[Some records]
----
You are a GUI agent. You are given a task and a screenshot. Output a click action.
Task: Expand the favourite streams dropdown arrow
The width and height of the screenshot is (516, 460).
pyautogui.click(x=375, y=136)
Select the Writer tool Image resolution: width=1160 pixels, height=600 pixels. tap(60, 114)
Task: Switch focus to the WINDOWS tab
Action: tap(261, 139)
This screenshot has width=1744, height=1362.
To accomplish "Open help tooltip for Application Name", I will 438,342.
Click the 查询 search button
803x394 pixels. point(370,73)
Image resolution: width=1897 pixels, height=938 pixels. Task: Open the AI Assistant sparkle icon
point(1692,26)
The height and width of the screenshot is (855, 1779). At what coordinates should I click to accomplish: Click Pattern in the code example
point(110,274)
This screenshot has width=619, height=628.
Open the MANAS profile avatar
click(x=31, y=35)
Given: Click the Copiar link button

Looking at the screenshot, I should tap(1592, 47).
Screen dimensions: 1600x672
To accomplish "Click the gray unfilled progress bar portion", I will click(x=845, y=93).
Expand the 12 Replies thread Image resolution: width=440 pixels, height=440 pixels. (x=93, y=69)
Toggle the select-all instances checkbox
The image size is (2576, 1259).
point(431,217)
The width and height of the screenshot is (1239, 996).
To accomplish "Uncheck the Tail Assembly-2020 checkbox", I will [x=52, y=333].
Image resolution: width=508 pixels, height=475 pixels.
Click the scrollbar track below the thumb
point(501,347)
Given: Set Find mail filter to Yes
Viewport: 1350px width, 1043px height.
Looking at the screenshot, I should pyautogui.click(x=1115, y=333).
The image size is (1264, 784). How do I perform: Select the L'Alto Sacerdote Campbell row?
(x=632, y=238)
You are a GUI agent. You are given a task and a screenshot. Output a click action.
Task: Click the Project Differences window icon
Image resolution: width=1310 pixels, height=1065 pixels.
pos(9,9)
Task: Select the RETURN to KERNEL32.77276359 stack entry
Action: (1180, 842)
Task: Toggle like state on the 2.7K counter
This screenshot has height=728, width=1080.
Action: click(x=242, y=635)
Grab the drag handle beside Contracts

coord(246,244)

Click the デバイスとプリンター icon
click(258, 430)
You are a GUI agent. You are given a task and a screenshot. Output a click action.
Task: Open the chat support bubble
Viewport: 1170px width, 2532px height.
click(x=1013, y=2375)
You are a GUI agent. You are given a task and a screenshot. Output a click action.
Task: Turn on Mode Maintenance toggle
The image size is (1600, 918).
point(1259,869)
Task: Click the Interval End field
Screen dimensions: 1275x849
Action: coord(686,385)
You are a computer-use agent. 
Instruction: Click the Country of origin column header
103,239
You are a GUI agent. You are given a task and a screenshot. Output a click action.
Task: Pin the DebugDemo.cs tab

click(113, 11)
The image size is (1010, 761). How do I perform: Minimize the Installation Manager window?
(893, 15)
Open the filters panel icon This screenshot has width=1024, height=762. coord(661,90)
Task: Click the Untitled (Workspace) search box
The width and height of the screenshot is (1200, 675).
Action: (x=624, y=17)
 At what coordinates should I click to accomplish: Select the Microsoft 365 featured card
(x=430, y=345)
----
Problem requirements
Copy all of the entries above line for line, with no changes.

Solution below
You are a GUI agent. You are given a task and a screenshot. Output a click action.
Task: Expand the favourite streams dropdown arrow
The width and height of the screenshot is (516, 460).
pyautogui.click(x=375, y=136)
Select the Writer tool Image resolution: width=1160 pixels, height=600 pixels. tap(60, 114)
Task: Switch focus to the WINDOWS tab
Action: tap(261, 139)
This screenshot has width=1744, height=1362.
To accomplish "Open help tooltip for Application Name", I will 438,342.
Click the 查询 search button
803x394 pixels. point(370,73)
Image resolution: width=1897 pixels, height=938 pixels. Task: Open the AI Assistant sparkle icon
point(1692,26)
The height and width of the screenshot is (855, 1779). At what coordinates should I click to accomplish: Click Pattern in the code example
point(110,274)
This screenshot has width=619, height=628.
Open the MANAS profile avatar
click(x=31, y=35)
Given: Click the Copiar link button

Looking at the screenshot, I should tap(1592, 47).
Screen dimensions: 1600x672
To accomplish "Click the gray unfilled progress bar portion", I will click(x=845, y=93).
Expand the 12 Replies thread Image resolution: width=440 pixels, height=440 pixels. (x=93, y=69)
Toggle the select-all instances checkbox
The image size is (2576, 1259).
point(431,217)
The width and height of the screenshot is (1239, 996).
To accomplish "Uncheck the Tail Assembly-2020 checkbox", I will [x=52, y=333].
Image resolution: width=508 pixels, height=475 pixels.
Click the scrollbar track below the thumb
point(501,347)
Given: Set Find mail filter to Yes
Viewport: 1350px width, 1043px height.
Looking at the screenshot, I should pyautogui.click(x=1115, y=333).
The image size is (1264, 784). How do I perform: Select the L'Alto Sacerdote Campbell row?
(x=632, y=238)
You are a GUI agent. You are given a task and a screenshot. Output a click action.
Task: Click the Project Differences window icon
Image resolution: width=1310 pixels, height=1065 pixels.
pos(9,9)
Task: Select the RETURN to KERNEL32.77276359 stack entry
Action: (1180, 842)
Task: Toggle like state on the 2.7K counter
This screenshot has height=728, width=1080.
Action: click(x=242, y=635)
Grab the drag handle beside Contracts

coord(246,244)

Click the デバイスとプリンター icon
click(258, 430)
You are a GUI agent. You are given a task and a screenshot. Output a click action.
Task: Open the chat support bubble
Viewport: 1170px width, 2532px height.
click(x=1013, y=2375)
You are a GUI agent. You are given a task and a screenshot. Output a click action.
Task: Turn on Mode Maintenance toggle
The image size is (1600, 918).
point(1259,869)
Task: Click the Interval End field
Screen dimensions: 1275x849
Action: coord(686,385)
You are a computer-use agent. 
Instruction: Click the Country of origin column header
103,239
You are a GUI agent. You are given a task and a screenshot. Output a click action.
Task: Pin the DebugDemo.cs tab

click(113, 11)
The image size is (1010, 761). How do I perform: Minimize the Installation Manager window?
(893, 15)
Open the filters panel icon This screenshot has width=1024, height=762. coord(661,90)
Task: Click the Untitled (Workspace) search box
The width and height of the screenshot is (1200, 675).
Action: (x=624, y=17)
 At what coordinates should I click to accomplish: Select the Microsoft 365 featured card
(x=430, y=345)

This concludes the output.